# [PROBLEM REQUIREMENTS]
How many of the lines below include "height"? Give the number and no other words.

# [GIVEN RECORDS]
►

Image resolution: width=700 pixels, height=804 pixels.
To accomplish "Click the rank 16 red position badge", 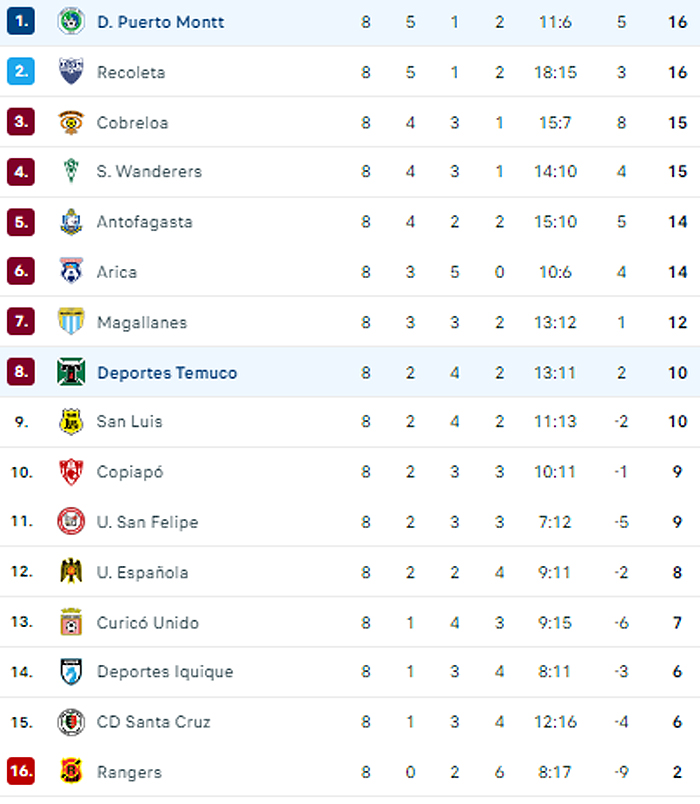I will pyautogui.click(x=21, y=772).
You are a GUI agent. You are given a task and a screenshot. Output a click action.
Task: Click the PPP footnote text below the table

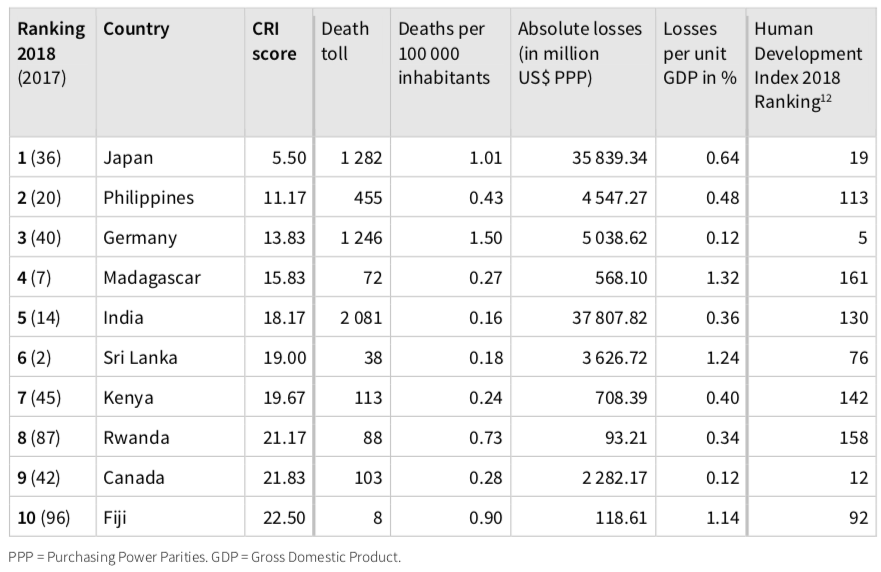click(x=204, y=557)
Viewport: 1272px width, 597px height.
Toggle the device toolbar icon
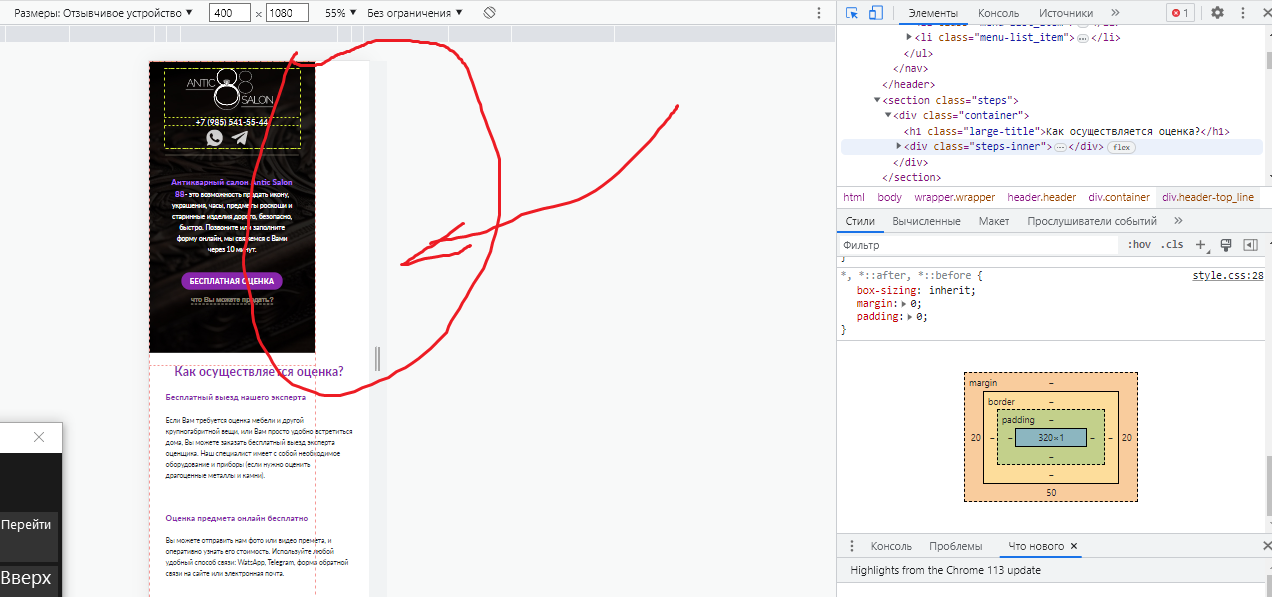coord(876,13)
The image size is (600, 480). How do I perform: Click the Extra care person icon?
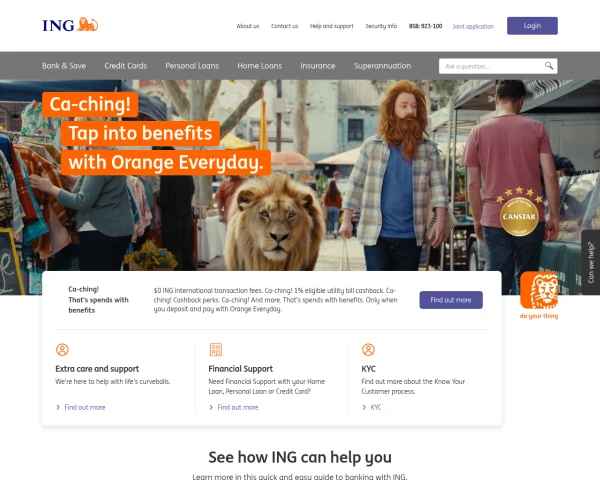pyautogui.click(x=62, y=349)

◄
►

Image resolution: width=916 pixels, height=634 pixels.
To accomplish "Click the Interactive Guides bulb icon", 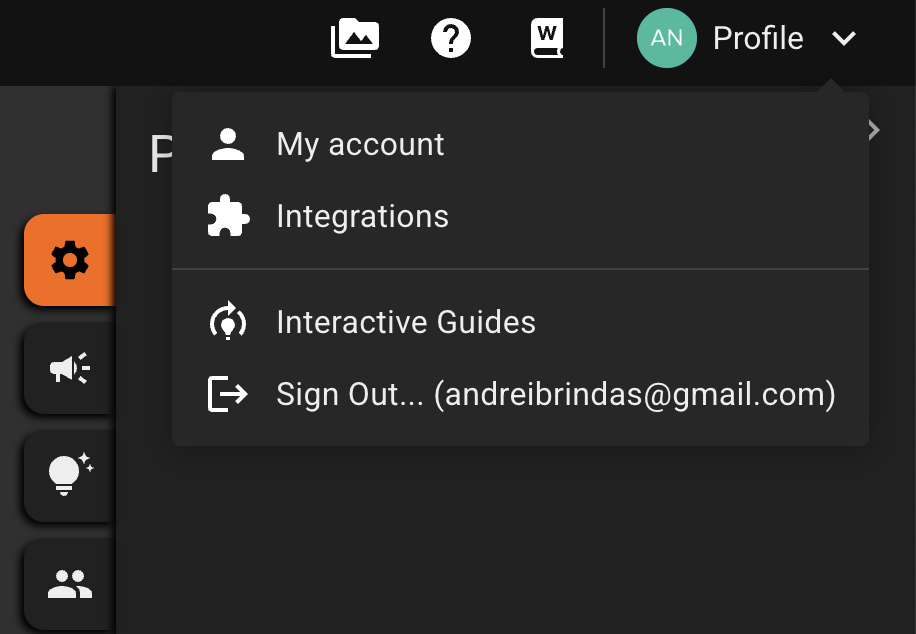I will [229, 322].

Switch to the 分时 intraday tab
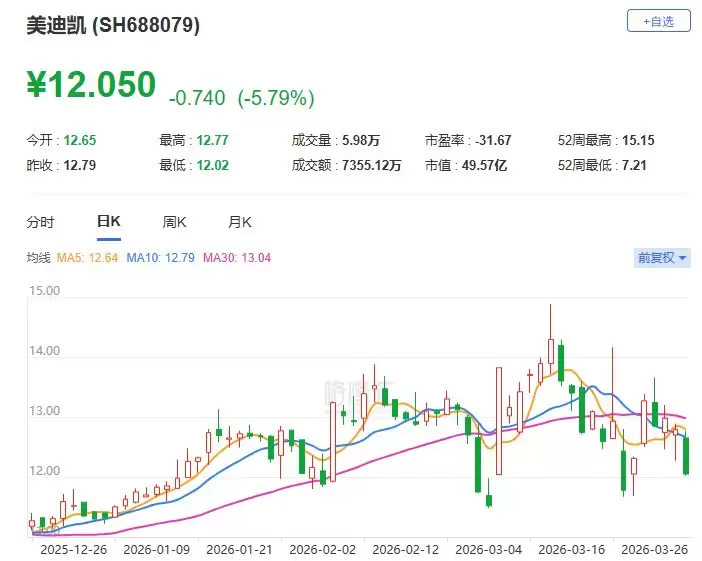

◄

# [TASK RESPONSE]
3